176 children met the enrolment criteria. Of these, 42 (24%; TTTS group) underwent fetoscopic laser surgery for TTTS during pregnancy, and 134 (76%; uncomplicated MCDA group) were uncomplicated MCDA pregnancies. The primary outcome was found in four children (9.52%) in the TTTS group and ten children (7.46%) in the uncomplicated MCDA group ( = 0.67, aOR 2.82, 95% CI 0.49-16.23). Major neurologic impairment was found in 2.38% after fetoscopic laser surgery and 1.49% in uncomplicated MCDA twins ( = 0.70, aOR 0.97, 95% CI 0.22-4.24). The data were adjusted by birth order, birth weight, and gestational age at birth.

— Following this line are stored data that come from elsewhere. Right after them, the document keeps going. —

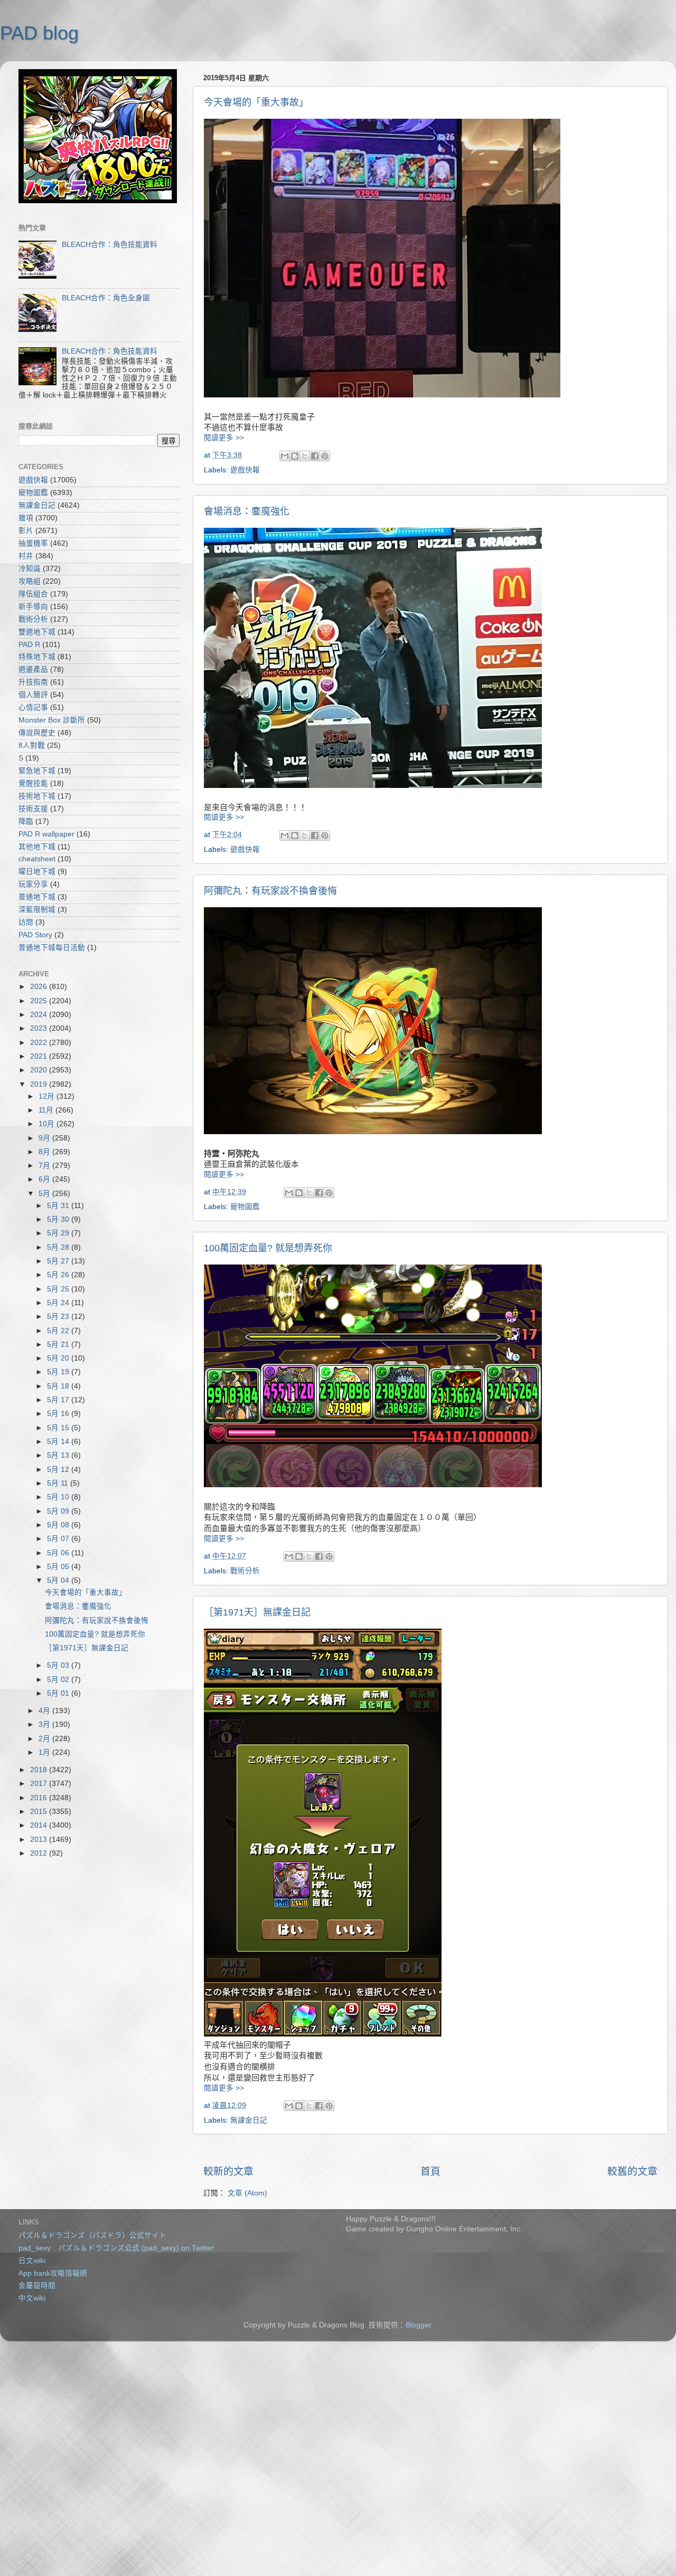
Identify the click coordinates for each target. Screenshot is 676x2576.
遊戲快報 (245, 470)
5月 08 (59, 1525)
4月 (45, 1711)
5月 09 (59, 1511)
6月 (45, 1179)
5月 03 (59, 1665)
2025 (39, 1001)
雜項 (25, 518)
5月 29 (59, 1233)
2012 (39, 1853)
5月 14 (59, 1442)
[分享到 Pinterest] (325, 456)
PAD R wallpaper (46, 834)
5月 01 (59, 1693)
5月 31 (59, 1206)
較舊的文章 (632, 2171)
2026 (39, 987)
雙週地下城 (36, 632)
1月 (45, 1752)
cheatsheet (36, 859)
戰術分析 (245, 1571)
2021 (39, 1056)
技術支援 (33, 809)
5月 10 (59, 1497)
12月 (48, 1096)
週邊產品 (33, 669)
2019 (39, 1084)
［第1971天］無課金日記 (257, 1612)
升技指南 (33, 682)
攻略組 (29, 581)
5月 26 (59, 1275)
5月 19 (59, 1372)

The outcome in MCDA twins who underwent fetoscopic laser surgery for TTTS is comparable to the outcome in uncomplicated MCDA twins. Our findings emphasize the need for long-term neurodevelopmental follow-ups in all children from monochorionic twin gestations.
双胎输血综合征(TTTS)是单绒毛膜双胎妊娠的一种严重并发症,由双胎胎盘血管吻合处血液分流不均衡所致。尽管胎儿镜激光手术取得了进展,但TTTS仍与高脑损伤率相关。然而,尚无研究将这些妊娠与无并发症的单绒毛膜双羊膜囊(MCDA)双胎妊娠进行比较,以确定神经发育障碍的基线风险。本研究的目的是评估因双胎输血综合征接受胎儿镜激光手术的MCDA双胎与一组无并发症的MCDA双胎妊娠相比,神经发育障碍的几率。
这是一项对2008年至2019年在单一中心出生的MCDA双胎妊娠儿童进行的回顾性队列研究。在分娩后至少2年进行常规、标准化的随访评估。主要结局是2年神经发育障碍。使用修订的布鲁内-勒津量表评估神经、运动和认知发育。
176名儿童符合纳入标准。其中,42名(24%;TTTS组)在孕期因TTTS接受了胎儿镜激光手术,134名(76%;无并发症MCDA组)为无并发症的MCDA妊娠。TTTS组有4名儿童(9.52%)出现主要结局,无并发症MCDA组有10名儿童(7.46%)出现主要结局(P = 0.67,校正比值比2.82,95%可信区间0.49 - 16.23)。胎儿镜激光手术后2.38%出现严重神经损伤,无并发症MCDA双胎中为1.49%(P = 0.70,校正比值比0.97,95%可信区间0.22 - 4.24)。数据根据出生顺序、出生体重和出生时的孕周进行了调整。
因TTTS接受胎儿镜激光手术的MCDA双胎的结局与无并发症的MCDA双胎的结局相当。我们的研究结果强调了对所有单绒毛膜双胎妊娠儿童进行长期神经发育随访 的必要性。